While Ohio country pioneers might have looked forward to big snows for their fostering of social occasions such as sleighing and sledding parties, the truth of the matter was that, for the most part, winter was just plain boring most of the time.

While there were still animals to be fed, eggs to be gathered and firewood to be hauled in for warmth, cold weather drove most settlers inside and largely marooned them there for weeks at a time.

The term “cabin fever” — which remains part of the American lexicon even today — was the name for a very real affliction that affected the inhabitants of those small, early structures. There are many documented cases of settlers lapsing into states of prolonged depression during the long, dark and isolating winters. Women seemed especially prone to what is today diagnosed as seasonal affective disorder, occasionally lapsing into fits of hysteria and even violence.

To some extent, men seemed better able to weather the effects of this prolonged climatological confinement than women. This might be because most men possessed a good sharp pocketknife, and with wood being beyond abundant, they were able to pursue carving as a pastime. Thus, men passed many an evening in front of the fire by continuing to work with their hands in the creation of both useful and whimsical items for the home.

In so doing, some of the greatest American folk art that survives today was inadvertently produced by men just trying to retain their sanity on frigid winter nights.

One of the items that were created in this environment were butter prints. Right … prints for butter. To what end? Why marketing, of course.
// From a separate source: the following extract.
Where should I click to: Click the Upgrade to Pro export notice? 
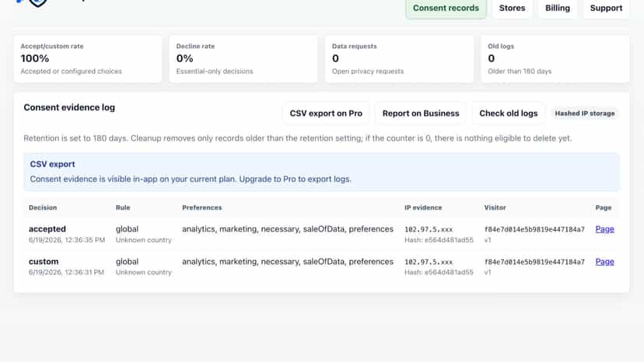[x=321, y=172]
Among the chores that fell to women in the family was the churning of butter, which they then took to market to sell. The phrase “butter and egg money,” which also survives today, stemmed from the fact that women were traditionally allowed to keep the money they earned from selling the butter they made and the eggs that they gathered. Those precious squirreled-away funds often went for fabric to make new clothes, candy for the children or gifts for friends and relatives.

Now, not all butter is created equal. Some butter is better than other butter, depending on the amount of butterfat in the cream, the colorant (butter is colorless when churned and the colorant is added in), amount of salt and other variables.

A Pennsylvania German butter box holds several small crocks in which homemade butter would have been taken to market. Carved on top of the box is the name “WM RITTER.” (Locher collection)

When butter was taken to market, it was sold in small stoneware crocks made by the local potter. These filled crocks were packed into a butter box, a wooden container having multiple interior shelves and compartments, each of which was covered by a separate lid.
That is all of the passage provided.